====== Data extract

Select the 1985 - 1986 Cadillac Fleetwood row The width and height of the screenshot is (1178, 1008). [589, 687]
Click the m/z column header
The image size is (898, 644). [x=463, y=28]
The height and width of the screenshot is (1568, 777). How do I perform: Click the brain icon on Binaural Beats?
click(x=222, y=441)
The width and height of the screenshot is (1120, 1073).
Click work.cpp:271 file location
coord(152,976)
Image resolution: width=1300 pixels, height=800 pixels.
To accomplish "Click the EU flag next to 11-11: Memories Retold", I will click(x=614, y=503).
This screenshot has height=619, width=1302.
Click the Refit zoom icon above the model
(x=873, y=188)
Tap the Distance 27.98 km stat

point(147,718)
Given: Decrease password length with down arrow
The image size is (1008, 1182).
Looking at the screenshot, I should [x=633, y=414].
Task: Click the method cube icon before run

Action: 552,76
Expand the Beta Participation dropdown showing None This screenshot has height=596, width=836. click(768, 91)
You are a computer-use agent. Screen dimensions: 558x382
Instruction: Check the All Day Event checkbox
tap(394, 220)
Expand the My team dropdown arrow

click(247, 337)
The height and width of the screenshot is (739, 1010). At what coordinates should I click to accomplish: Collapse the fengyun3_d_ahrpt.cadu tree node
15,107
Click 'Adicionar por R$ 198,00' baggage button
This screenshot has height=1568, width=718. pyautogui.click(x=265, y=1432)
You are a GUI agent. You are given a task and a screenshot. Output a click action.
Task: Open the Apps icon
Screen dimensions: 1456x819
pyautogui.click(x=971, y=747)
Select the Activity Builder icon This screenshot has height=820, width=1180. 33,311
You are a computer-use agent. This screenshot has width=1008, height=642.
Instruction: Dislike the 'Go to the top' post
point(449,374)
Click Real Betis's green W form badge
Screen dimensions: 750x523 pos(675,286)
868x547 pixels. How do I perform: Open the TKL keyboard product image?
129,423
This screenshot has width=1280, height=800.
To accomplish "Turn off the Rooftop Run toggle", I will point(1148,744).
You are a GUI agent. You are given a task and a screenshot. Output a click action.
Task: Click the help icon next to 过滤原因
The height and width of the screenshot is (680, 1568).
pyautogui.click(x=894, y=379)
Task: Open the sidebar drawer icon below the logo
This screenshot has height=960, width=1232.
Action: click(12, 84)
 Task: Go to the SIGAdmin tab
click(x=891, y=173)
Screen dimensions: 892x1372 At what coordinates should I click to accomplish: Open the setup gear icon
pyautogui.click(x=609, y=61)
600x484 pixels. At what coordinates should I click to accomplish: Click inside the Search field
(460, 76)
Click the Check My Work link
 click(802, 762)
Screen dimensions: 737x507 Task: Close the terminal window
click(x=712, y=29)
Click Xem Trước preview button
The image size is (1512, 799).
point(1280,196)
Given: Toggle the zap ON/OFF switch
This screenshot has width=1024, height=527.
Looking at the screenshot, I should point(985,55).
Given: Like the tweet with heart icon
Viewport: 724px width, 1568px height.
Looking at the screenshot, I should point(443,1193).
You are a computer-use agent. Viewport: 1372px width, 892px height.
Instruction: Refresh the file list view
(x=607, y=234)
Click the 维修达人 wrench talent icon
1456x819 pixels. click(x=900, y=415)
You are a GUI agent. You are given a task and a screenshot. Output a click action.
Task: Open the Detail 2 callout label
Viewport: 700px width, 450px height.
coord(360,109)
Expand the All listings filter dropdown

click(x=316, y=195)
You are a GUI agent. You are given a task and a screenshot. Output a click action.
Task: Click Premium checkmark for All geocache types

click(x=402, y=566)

============

(What this task involves): From the records above, return each line where "Select" occurs.

(Your response):
Select the 1985 - 1986 Cadillac Fleetwood row The width and height of the screenshot is (1178, 1008). [589, 687]
Select the Activity Builder icon This screenshot has height=820, width=1180. 33,311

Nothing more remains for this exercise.